Image of drawing showing TPLO operation before and after

A most important part of any operation to sort out cruciate disease is to remove the remnants of the broken ligament in its entirety because, if this is not done, these will start turning to bone within the joint, causing extreme pain and discomfort over time. Equally, the meniscal cartilages must also be checked and damaged sections removed, or these too will become ossified, and form “pebbles” or joint mice, within the knee joint which will prevent a proper pain-free recovery. This may be achieved by opening the joint surgically and removing the damaged tissues, or by arthroscopy. The disadvantage of surgery is the added trauma of the approach and dissection, the disadvantage of arthroiscopy, is the potential to be unable to remove all the tissues adequately enough to give an improvement to the function. On balance a surgical approach gives better exposure and allows a far more thorough tidy up and correction of problems within the joint.

The tibia is then cut and repaired in its new shape, reducing the slope of the plateaus. The repair is usually achieved with a plate and screws, which looks like a small piece of meccano, normally specially designed to fit the individual dog’s tibia.

Image of  metal plate used in the TPLO operation

Sometimes an extra piece of wire is used for added stability, and sometimes the whole fixation is achieved with an external fixator, which is an external frame, though this is unusal.


Picture of dog with bandage on leg

Dogs are naturally rather painful after these procedures and we like to use strong painkillers given through a drip line while they are in hospital. Normally an overnight stay afterwards is a good idea to allow further infusion of pain relief and to monitor the recovery. After the first day, patients can normally be switched on to tablet or oral fluid pain relief, for the next 7-10days. Skin sutures are removed at ten days and we expect the patient to start using the leg by six weeks post-operatively. Sometimes this can be a lot quicker, from as little as two days, and sometimes it can take a lot longer.

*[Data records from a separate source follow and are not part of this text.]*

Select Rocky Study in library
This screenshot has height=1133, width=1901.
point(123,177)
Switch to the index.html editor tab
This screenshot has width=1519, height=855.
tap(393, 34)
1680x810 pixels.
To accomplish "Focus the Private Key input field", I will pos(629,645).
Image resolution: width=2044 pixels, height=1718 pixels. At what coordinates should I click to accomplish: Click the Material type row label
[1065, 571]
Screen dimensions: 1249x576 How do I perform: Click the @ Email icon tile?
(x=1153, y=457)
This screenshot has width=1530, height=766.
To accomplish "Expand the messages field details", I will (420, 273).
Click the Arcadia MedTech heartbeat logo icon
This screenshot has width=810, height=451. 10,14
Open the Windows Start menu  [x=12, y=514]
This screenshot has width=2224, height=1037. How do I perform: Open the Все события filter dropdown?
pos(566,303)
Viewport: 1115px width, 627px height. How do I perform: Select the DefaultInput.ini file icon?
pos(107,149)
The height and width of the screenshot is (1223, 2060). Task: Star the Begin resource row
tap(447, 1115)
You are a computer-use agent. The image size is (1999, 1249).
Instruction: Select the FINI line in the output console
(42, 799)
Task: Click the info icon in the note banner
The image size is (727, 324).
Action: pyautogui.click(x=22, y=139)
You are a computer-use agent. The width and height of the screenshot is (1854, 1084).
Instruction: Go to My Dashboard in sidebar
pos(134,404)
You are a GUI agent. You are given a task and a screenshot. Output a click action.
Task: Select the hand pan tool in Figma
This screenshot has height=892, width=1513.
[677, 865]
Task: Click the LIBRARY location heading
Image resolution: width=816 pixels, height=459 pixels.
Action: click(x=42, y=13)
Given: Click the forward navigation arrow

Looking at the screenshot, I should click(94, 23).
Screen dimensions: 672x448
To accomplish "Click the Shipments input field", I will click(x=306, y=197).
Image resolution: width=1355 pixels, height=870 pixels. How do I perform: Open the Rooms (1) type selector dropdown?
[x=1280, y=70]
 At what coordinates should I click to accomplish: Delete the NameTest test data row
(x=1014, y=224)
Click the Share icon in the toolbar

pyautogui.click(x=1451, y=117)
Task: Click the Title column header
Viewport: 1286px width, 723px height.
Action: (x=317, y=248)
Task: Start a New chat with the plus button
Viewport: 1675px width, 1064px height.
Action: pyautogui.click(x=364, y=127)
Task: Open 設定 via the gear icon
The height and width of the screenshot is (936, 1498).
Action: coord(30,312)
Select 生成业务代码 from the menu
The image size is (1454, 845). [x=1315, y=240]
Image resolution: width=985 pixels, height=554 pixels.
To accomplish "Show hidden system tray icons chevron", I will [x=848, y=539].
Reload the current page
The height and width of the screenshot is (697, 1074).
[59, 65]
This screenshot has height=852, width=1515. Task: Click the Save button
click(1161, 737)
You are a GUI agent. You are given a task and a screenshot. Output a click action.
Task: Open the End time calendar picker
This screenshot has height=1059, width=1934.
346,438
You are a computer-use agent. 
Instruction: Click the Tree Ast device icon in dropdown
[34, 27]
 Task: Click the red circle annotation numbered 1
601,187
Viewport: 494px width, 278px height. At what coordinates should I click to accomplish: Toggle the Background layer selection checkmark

Picture of dog doing hydrotherapy

The longer a limb is immobilised the greater the chance of stiffening up due to fibrosis (scarring inside the limb) building up. We like to encourage early return to function through sensible and cautious exercise as early as possible after the operation. Walking on a short lead for ten minutes five or six times daily is important as it encourages the dog to use the leg, more than allowing unrestricted running around. Sometimes use of the lead in the house too can be beneficial, as it again limits sudden movemts and running, during which dogs tend not to try and use the operated limb as much. Hydrotherapy and physiotherapy after the TPLO operation are excellent too, and helping to restore the natural function and range of movement to the limb.

Longterm Prognosis

Generally this should be good, though certain factors do play a role in determining how good the end result will be. If the cruciate has been damaged for some time before operating, more permanent damage could have resulted in the knee, which may not resolve, even with the surgery. Complications including infection, breakage of the plate or loosening of the screws can occur but are rare. A degree of degenerative joint disease or osteoarthrosis, is inevitable with any surgery to a joint, and the more traumatic the surgery, the more likely this is to occur. An experienced surgeon will cause far less trauma to the joint than an inexperienced one, in general. The endpoint aim of any surgical procedure is to improve function for the patient to better than it was before the procedure. This may seem a simple statement but it is amazing how many owners are duped into having their pets operated on without good cause, and end up with only a marginal improvement, or even worse, a deterioration in function following surgery.